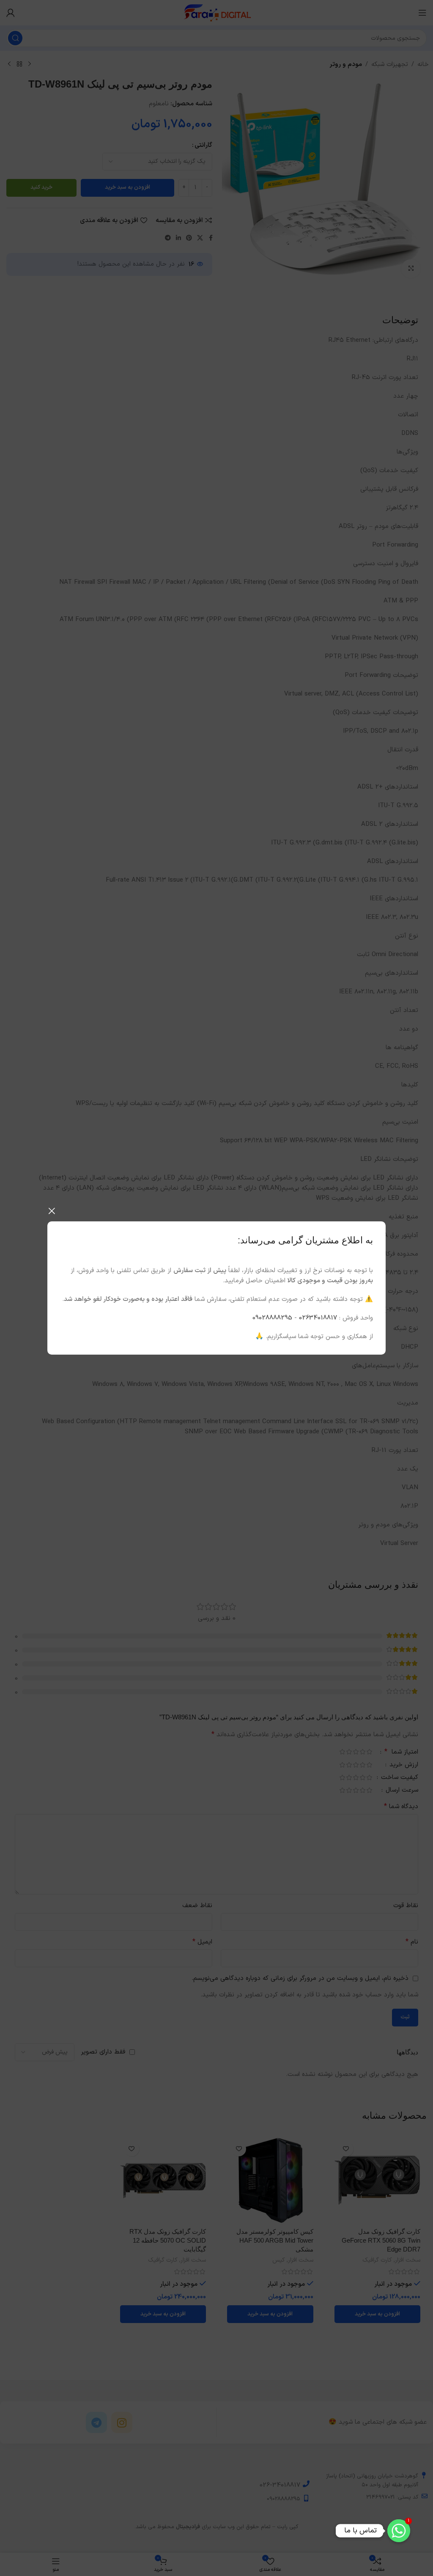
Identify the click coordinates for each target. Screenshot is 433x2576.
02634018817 (318, 1318)
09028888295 (272, 1318)
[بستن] (51, 1210)
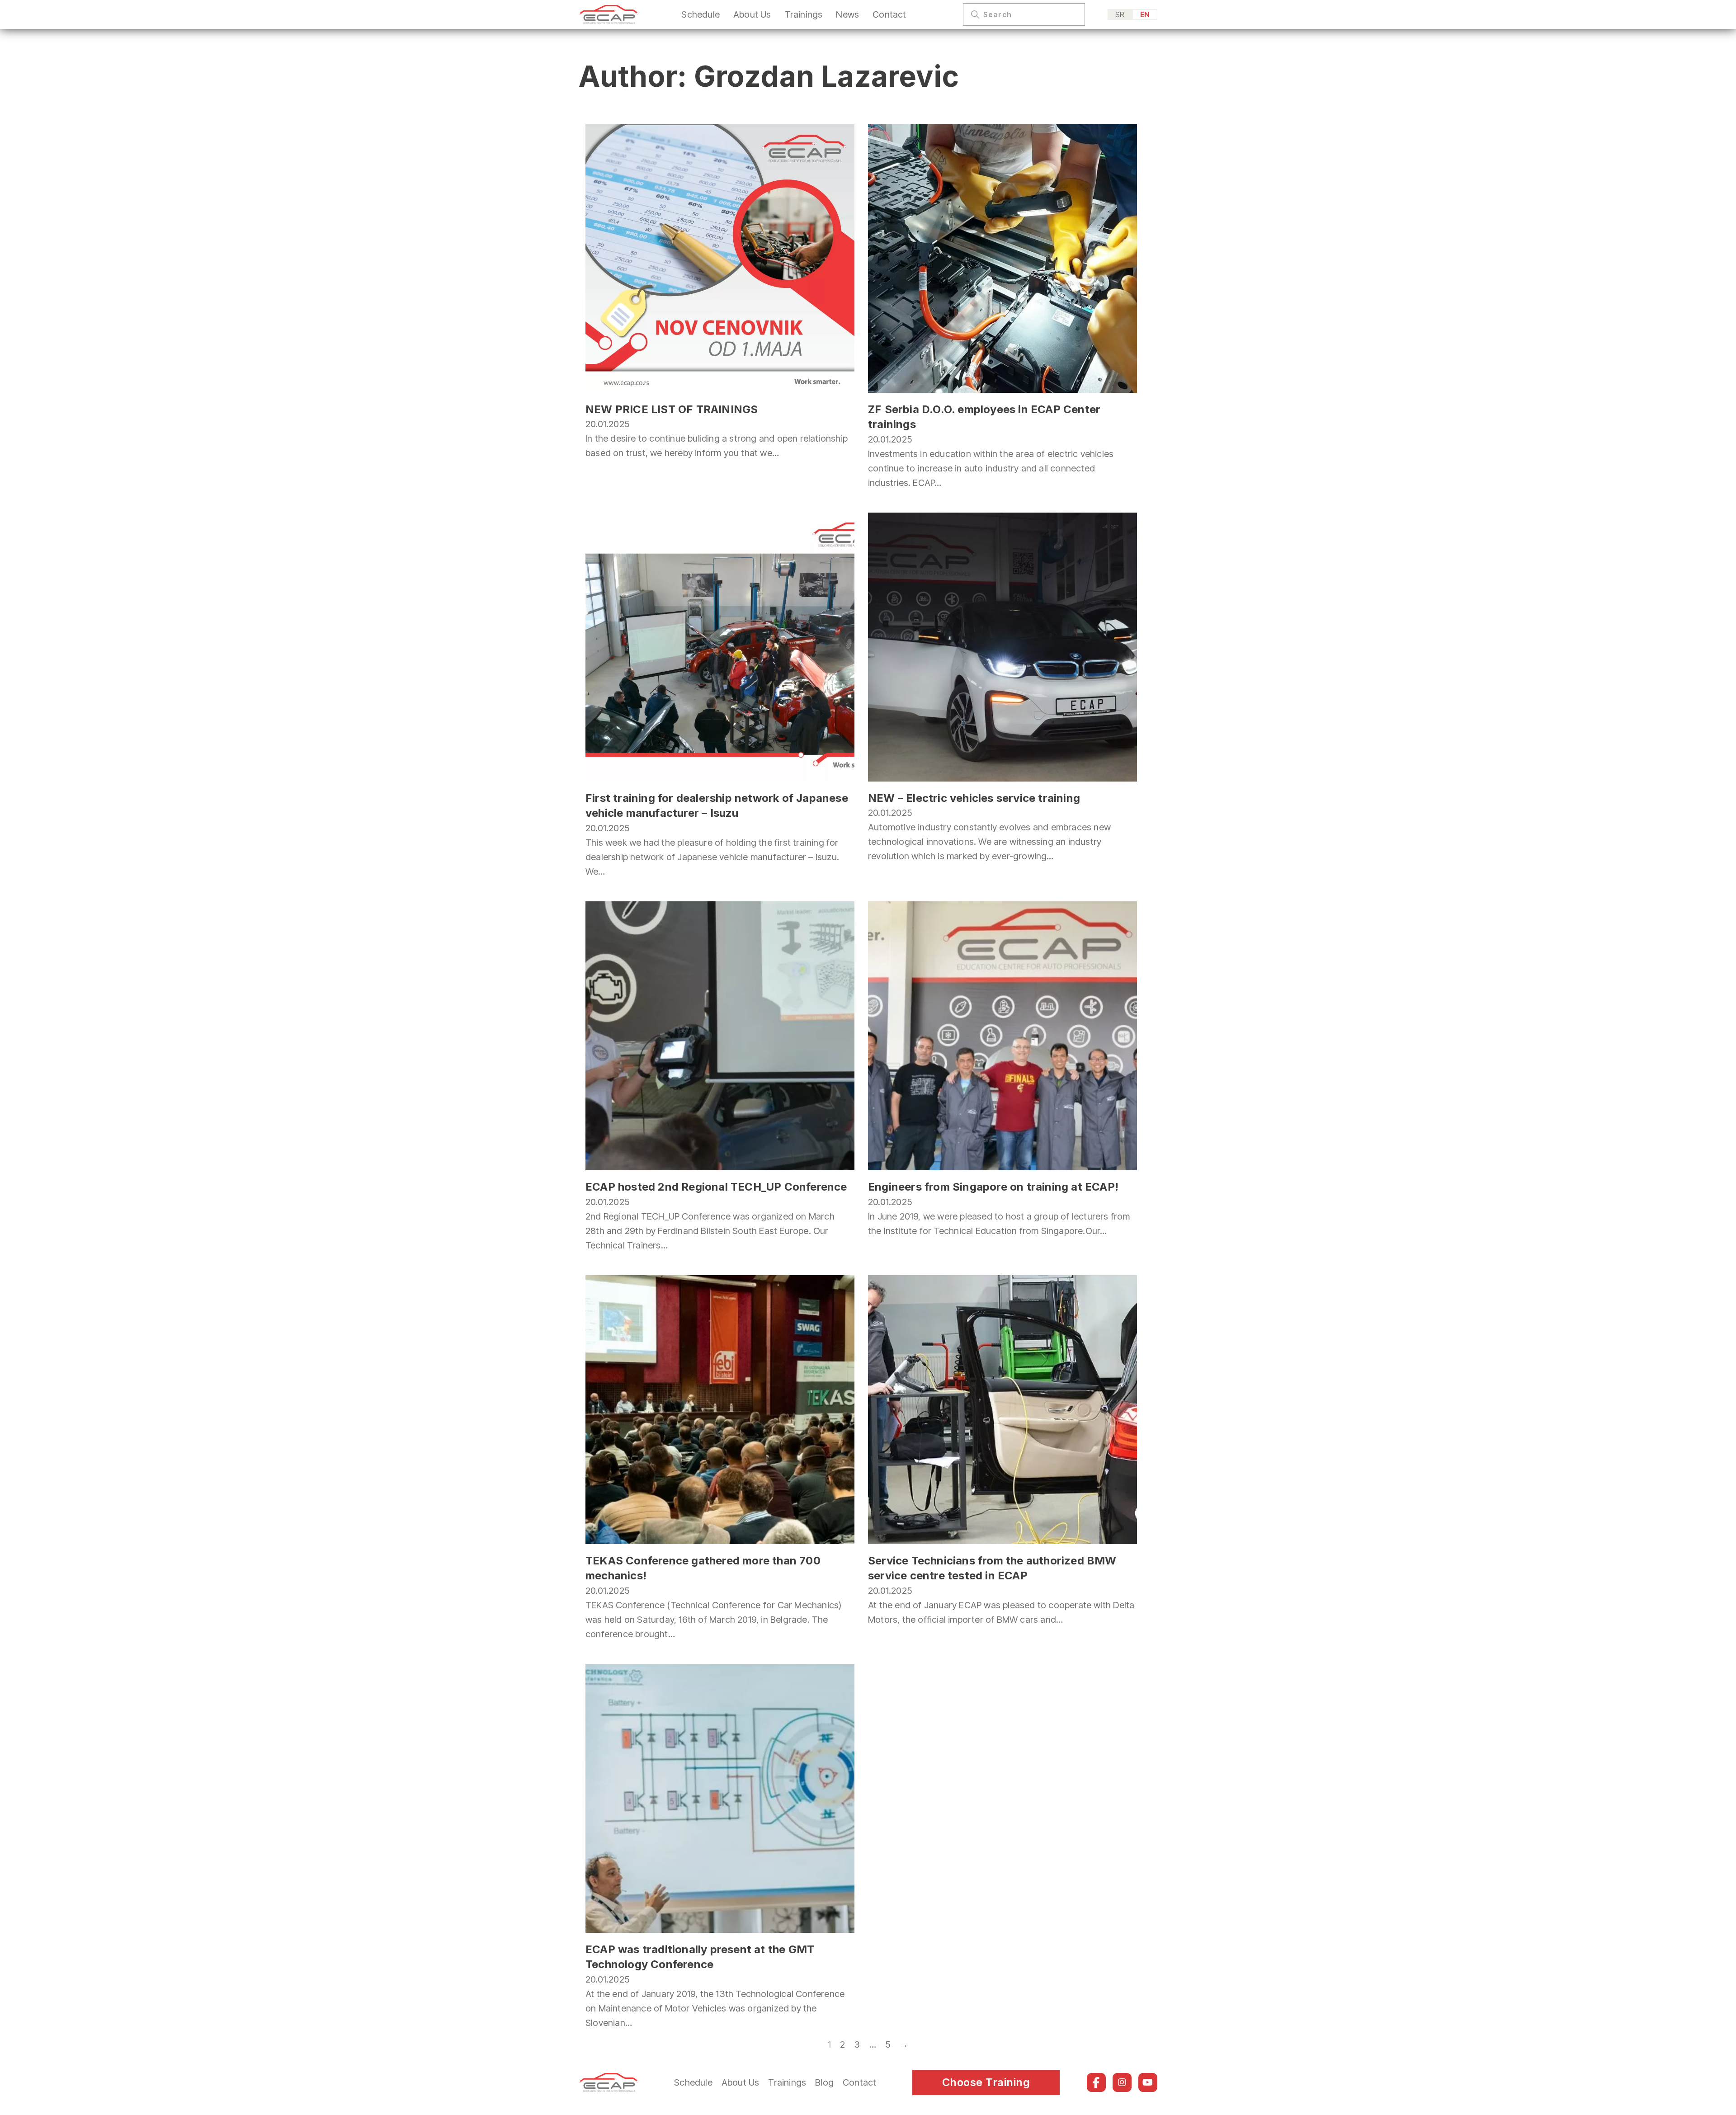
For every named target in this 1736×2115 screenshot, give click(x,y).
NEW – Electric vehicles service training (974, 798)
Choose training (986, 2082)
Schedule (700, 14)
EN (1145, 14)
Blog (824, 2082)
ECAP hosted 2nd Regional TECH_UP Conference (716, 1186)
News (847, 14)
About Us (752, 14)
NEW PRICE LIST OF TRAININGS (671, 409)
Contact (889, 14)
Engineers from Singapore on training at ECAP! (993, 1186)
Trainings (804, 14)
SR (1119, 14)
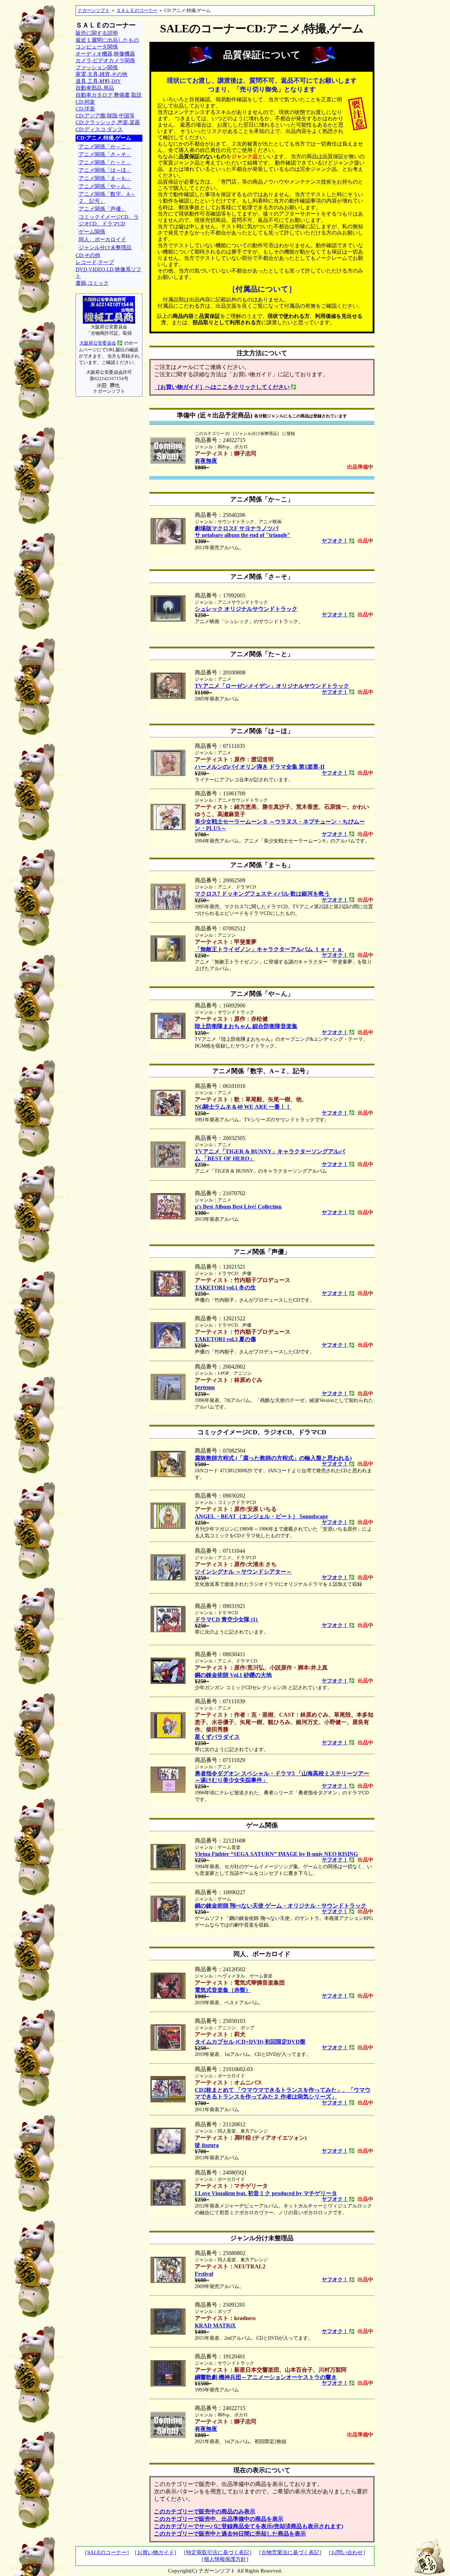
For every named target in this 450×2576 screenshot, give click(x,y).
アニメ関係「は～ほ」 (105, 170)
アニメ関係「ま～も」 (105, 178)
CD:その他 (88, 255)
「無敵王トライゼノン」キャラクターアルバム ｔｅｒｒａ (269, 949)
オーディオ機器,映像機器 (105, 54)
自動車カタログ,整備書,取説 (109, 95)
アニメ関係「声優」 (102, 209)
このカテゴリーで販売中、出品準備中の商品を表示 (218, 2519)
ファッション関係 (97, 67)
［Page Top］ (429, 2556)
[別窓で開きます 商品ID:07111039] (168, 1736)
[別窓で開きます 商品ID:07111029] (168, 1791)
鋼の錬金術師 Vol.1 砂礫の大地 (233, 1675)
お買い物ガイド (155, 2552)
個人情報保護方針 (225, 2559)
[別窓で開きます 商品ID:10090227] (168, 1920)
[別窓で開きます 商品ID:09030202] (168, 1527)
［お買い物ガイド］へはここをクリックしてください (222, 387)
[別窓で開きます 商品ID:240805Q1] (168, 2204)
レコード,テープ (95, 262)
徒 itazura (207, 2145)
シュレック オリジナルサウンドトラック (246, 609)
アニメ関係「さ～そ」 (105, 154)
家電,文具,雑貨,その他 (101, 74)
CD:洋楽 (85, 108)
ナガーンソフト (94, 10)
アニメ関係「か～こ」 (105, 146)
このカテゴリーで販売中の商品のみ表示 (204, 2511)
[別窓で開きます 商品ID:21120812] (168, 2152)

Directions: If any entry holds a picture, drop the picture and copy everything else exactly.

Reply:
Identify the click coordinates for each target. Screenshot is 433x2576.
02634018817 (318, 1318)
09028888295 (272, 1318)
[بستن] (51, 1210)
For every named target in this 1736×2115 screenshot, give click(x,y).
NEW – Electric vehicles service training (974, 798)
Choose training (986, 2082)
Schedule (700, 14)
EN (1145, 14)
Blog (824, 2082)
ECAP hosted 2nd Regional TECH_UP Conference (716, 1186)
News (847, 14)
About Us (752, 14)
NEW PRICE LIST OF TRAININGS (671, 409)
Contact (889, 14)
Engineers from Singapore on training at ECAP! (993, 1186)
Trainings (804, 14)
SR (1119, 14)
For every named target in this 450×2576 screenshot, give click(x,y).
アニメ関係「は～ほ」 (105, 170)
アニメ関係「ま～も」 (105, 178)
CD:その他 (88, 255)
「無敵王トライゼノン」キャラクターアルバム ｔｅｒｒａ (269, 949)
オーディオ機器,映像機器 (105, 54)
自動車カタログ,整備書,取説 (109, 95)
アニメ関係「声優」 (102, 209)
このカテゴリーで販売中、出品準備中の商品を表示 (218, 2519)
ファッション関係 (97, 67)
［Page Top］ (429, 2556)
[別窓で開きます 商品ID:07111039] (168, 1736)
[別窓で開きます 商品ID:07111029] (168, 1791)
鋼の錬金術師 Vol.1 砂礫の大地 (233, 1675)
お買い物ガイド (155, 2552)
個人情報保護方針 (225, 2559)
[別窓で開きます 商品ID:10090227] (168, 1920)
[別窓で開きます 商品ID:09030202] (168, 1527)
［お買い物ガイド］へはここをクリックしてください (222, 387)
[別窓で開きます 商品ID:240805Q1] (168, 2204)
レコード,テープ (95, 262)
徒 itazura (207, 2145)
シュレック オリジナルサウンドトラック (246, 609)
アニメ関係「さ～そ」 (105, 154)
家電,文具,雑貨,その他 (101, 74)
CD:洋楽 (85, 108)
ナガーンソフト (94, 10)
アニメ関係「か～こ」 (105, 146)
このカテゴリーで販売中の商品のみ表示 (204, 2511)
[別窓で開きます 商品ID:21120812] (168, 2152)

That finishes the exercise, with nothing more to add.